11 de junho de 2012

Tamara de Lempicka - Self-Portrait in the Green Buggatti

Self-Portrait in The Green Buggatti - 1925
"Among a hundred paintings, you could recognize mine, my goal was: 
Do not copy. 
Create a new style, ... colors light and bright."

Independent women have always fascinated me. Bold and unprejudiced, particularly at a time when her role was confined to the backstage of science, art and politics. Stuart Mill gave us the kick-off in his book "The subjection of women" exposing, on the first half of the 19th century, the inconsequential ambiguities of assigning, to every women, a subordinate role in society.

For all these reasons Tamara de Lempicka (1898-1980) biography caught my attention. Born Maria Gorska from affluent society parents in Poland soon she moved to St. Petersburg, after her parents' divorce, to live with her aunt Stéphanie. When she was sixteen, she felt in love with a young lawyer, Tadeusz Lempicka, who she met one night at the opera. Although he was reputed as one of the most handsome bachelors in Warsaw, he really had no money of his own. Nevertheless, the wild Tamara soon decided that she was ready to be independent. Her uncle provided her a dowry and, at the age of 16, she got married in St. Petersburg, in a high fashion wedding, giving a few months later birth to her only child Kizette. Soon came the Bolsheviks revolution and the couple after some arrested odyssey fled to Paris, where she changed her name, starting a new life near the russian refugees.
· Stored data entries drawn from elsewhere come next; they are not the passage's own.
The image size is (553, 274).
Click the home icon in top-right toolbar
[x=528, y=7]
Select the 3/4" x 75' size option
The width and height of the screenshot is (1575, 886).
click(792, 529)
Portrait Madame Allan Bott - 1935
Fighting for her independence and facing economic difficulties, Tamara decided to study art at the Académie de la Grande Chaumière in Paris. Influenced by what Lhote sometimes referred to as "soft cubism" and by Maurice Denis' "synthetic cubism" picturing and exploring a cool, yet sensual, side of the Art Deco movement, Tamara de Lempicka soon ascended to a very singular place on the Art Deco movement, brilliantly capturing the whirlwind decade of the 1920's on canvas by painting the portraits of the illustrious and renowned socialites of Europe. Her male and female figures, whether nude or clad in sensual fabric, are usually set against imposing urban settings.


With a keen critical sense, Tamara expressed her biding and demolished point of views, towards her contemporaries, with a total lack of prejudice and a sense of freedom which is clearly reflected in her painting as a pure expression of sex and power.
In her opinion, Picasso "embodied the novelty of destruction". About the Impressionists she thought that they drew badly and employed "dirty" colors.
 Tamara had no scruples regarding her freedom of mind and soul, expressing her points of view without any tabus showing an indomitable character which placed her among the big stars of her time. Either on her life and on canvas her controversial views and her liberal approach to life signed unique ways of dealing with art and with her very own private life.
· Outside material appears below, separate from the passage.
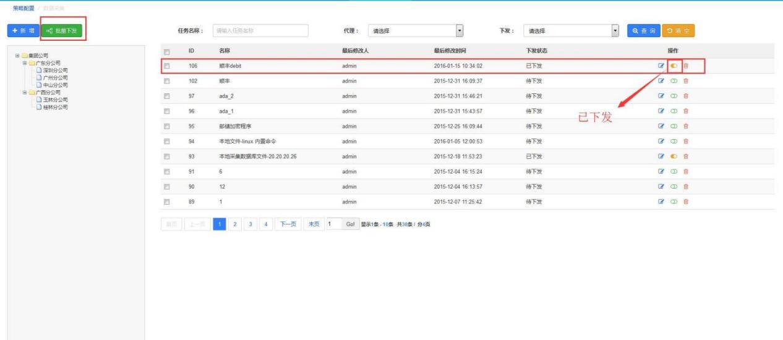
Task: Collapse the 广东分公司 tree folder
Action: [25, 62]
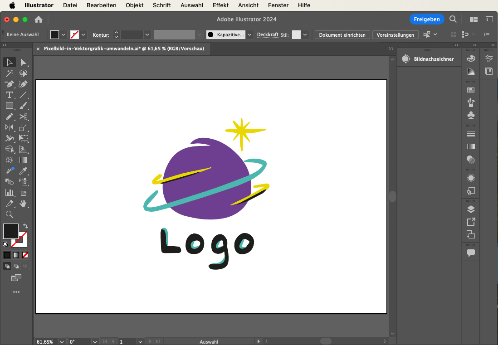Select the Zoom magnifier tool
This screenshot has width=498, height=345.
click(9, 214)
"Self-Portrait In the Green Buggatti" clearly express her sophisticated and independent style. Tamara de Lempicka, the Baroness of her own Art Deco movement, reflects on her self-depiction her strong personality. Inside her green car, she glances at the viewer before departing to her life in a very own distant and  luxurious private style. Looking at her quick glance the observer can't help feeling some curiosity about all the mysteries that subtly hide beneath her way of living.
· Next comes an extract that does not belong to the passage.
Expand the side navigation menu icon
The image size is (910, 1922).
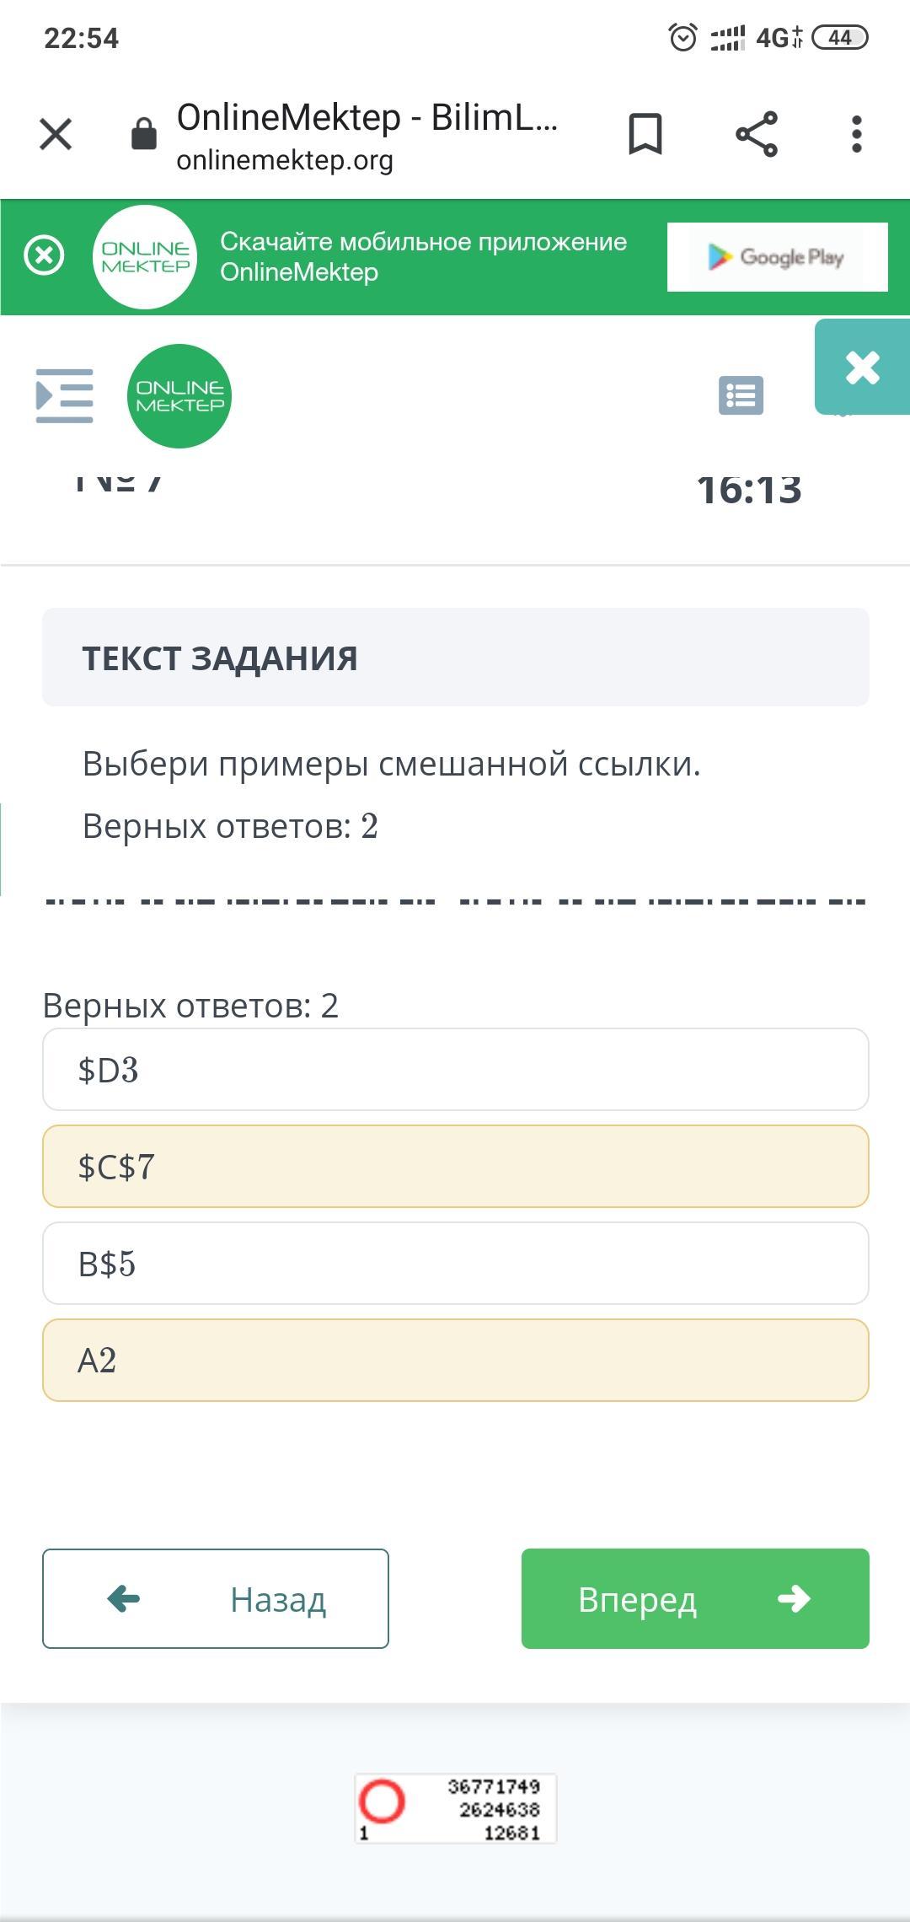[64, 395]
When World War II began, she and her husband moved to Hollywood, where she became a “painter to the stars”. She married a second time and, subsequently lived in Manhattan and Houston, Texas, before moving to Mexico where she ended up her days. According to her will, her ashes were spread on the top of the Popocatepetl volcano, the right place to rest for whom spent an explosive, rich, intense and tumultous life.